Genetic and physiological studies of abortive infections of hydroxymethyluracil-containing bacteriophages in lysogens of temperate Bacillus subtilis bacteriophage SPO2

Abstract

Wild-type bacteriophage .vphi.e and Is (interference-sensitive) mutants of the related phage SP82G did not productively infect strains of B. subtilis that were lysogenic for temperate phage SPO2. In these abortive infections, the sensitive phages adsorbed to and penetrated the nonpermissive host. Phage-directed macromolecular syntheses were initiated, but both viral and bacterial nucleic acid production abruptly stopped about 15 min after addition of the phages.
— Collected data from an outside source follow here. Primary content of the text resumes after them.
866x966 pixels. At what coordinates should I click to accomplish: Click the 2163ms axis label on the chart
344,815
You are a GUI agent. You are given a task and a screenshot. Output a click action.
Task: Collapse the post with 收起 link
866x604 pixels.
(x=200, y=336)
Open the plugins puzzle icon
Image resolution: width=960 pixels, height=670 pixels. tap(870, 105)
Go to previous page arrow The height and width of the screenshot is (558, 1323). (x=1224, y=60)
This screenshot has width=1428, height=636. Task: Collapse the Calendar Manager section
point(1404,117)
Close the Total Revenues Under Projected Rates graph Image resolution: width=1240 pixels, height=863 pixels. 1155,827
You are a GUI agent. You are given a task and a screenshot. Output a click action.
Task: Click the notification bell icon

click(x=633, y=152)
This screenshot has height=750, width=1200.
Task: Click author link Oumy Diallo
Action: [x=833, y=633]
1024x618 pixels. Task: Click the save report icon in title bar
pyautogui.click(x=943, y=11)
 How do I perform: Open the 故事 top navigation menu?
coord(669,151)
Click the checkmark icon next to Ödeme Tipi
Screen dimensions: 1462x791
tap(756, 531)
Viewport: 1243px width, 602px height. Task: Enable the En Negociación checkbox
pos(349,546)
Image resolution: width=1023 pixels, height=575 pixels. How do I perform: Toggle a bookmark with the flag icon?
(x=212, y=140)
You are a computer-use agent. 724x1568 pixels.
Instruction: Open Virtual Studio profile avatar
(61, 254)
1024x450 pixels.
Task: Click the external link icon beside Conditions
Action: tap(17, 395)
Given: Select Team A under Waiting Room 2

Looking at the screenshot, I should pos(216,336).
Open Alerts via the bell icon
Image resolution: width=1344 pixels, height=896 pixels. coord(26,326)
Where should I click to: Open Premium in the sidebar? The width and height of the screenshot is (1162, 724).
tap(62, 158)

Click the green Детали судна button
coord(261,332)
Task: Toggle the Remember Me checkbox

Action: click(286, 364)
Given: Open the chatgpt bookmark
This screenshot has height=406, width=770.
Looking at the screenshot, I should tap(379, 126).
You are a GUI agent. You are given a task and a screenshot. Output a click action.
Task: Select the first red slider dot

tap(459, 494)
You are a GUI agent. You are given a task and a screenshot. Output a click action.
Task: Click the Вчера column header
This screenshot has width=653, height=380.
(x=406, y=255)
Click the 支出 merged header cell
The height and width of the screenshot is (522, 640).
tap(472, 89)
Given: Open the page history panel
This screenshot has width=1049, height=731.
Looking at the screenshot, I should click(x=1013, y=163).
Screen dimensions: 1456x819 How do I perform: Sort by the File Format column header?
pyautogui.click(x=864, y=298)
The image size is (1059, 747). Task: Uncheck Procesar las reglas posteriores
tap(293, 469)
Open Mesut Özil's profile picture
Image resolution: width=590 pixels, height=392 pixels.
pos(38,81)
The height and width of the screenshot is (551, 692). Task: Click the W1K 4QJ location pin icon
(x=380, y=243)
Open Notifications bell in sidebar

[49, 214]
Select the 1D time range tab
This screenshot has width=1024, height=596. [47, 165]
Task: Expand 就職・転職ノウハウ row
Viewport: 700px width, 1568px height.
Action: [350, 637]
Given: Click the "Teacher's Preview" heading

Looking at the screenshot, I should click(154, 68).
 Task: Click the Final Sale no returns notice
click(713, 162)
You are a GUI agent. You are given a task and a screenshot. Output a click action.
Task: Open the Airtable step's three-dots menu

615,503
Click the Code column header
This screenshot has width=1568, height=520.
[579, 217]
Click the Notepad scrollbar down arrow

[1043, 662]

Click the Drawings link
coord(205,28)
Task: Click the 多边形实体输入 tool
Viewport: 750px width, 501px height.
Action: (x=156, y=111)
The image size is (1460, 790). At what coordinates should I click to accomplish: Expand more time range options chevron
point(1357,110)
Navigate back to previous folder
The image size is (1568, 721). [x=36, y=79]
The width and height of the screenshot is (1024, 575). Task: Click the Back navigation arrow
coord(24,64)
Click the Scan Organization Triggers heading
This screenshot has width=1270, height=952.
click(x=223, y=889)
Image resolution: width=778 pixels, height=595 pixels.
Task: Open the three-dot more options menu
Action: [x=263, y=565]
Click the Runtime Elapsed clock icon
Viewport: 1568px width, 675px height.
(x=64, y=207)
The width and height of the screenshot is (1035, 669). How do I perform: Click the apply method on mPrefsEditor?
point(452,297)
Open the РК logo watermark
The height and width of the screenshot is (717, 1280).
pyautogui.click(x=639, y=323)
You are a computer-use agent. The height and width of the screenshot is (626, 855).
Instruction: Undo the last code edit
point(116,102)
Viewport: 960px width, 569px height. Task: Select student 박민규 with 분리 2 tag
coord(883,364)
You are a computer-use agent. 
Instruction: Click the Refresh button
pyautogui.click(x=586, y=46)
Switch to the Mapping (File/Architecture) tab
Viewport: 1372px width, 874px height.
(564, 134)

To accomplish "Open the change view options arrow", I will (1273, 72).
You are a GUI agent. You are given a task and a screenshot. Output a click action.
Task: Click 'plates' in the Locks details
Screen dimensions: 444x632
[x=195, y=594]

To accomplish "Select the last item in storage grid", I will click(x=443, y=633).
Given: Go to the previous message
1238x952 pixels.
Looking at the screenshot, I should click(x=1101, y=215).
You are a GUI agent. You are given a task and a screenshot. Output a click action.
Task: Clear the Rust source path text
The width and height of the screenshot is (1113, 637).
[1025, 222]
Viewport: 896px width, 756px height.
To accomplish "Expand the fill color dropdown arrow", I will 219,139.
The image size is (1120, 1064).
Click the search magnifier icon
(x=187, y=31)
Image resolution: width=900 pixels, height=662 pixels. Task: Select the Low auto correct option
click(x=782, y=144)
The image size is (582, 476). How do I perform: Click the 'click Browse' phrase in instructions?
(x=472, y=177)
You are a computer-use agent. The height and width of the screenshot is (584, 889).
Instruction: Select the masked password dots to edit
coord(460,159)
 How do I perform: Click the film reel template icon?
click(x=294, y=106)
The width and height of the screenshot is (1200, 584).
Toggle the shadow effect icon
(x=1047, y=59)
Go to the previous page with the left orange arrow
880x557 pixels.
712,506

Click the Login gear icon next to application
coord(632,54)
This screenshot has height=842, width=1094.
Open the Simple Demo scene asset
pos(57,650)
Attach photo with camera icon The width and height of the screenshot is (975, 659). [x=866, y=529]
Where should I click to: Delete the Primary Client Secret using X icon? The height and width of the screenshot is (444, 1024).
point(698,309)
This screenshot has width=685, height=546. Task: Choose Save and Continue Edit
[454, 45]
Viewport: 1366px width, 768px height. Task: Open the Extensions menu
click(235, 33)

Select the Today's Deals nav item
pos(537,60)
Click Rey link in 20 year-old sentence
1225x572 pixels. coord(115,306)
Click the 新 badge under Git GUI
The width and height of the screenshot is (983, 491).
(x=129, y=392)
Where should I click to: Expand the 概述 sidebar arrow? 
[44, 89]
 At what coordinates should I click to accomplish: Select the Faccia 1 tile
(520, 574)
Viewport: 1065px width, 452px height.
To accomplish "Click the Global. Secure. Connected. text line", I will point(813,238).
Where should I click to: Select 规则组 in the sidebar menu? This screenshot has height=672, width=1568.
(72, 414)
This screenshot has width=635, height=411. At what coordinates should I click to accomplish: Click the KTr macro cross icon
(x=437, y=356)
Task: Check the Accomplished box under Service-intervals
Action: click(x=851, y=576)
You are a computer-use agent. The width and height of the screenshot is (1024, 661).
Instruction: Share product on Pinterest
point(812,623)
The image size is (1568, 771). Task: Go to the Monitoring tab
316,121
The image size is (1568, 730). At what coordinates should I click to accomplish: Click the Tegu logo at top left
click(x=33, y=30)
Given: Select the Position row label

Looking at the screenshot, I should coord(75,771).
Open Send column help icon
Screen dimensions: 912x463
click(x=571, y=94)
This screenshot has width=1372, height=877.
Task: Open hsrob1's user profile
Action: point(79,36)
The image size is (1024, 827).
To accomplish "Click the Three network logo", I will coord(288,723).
The cessation of RNA and DNA synthesis was preceded or coincident with a reduction in O2 utilization by the infected cultures. Genetic studies of both .vphi.e and SP82G suggest sensitivity to SPO2-mediated abortive infection was controlled by a single gene. A mutant of SPO2, SPO2ehp4-, whose lysogens no longer interfere with the development of SP82GIs, was also isolated. The discovery of this ehp- variant suggests the normal SPO2 prophage synthesized a substance that alters cell physiology in some manner detrimental to SP82GIs development. Since SPO2ehp4- grew on and lysogenized bacteria sensitive to wild-type SPO2, the product of the ehp gene was apparently not an essential function of this temperate phage. These observations exhibit remarkable similarities to the inhibition of T4rII mutants by the product of the rex gene of phage .lambda.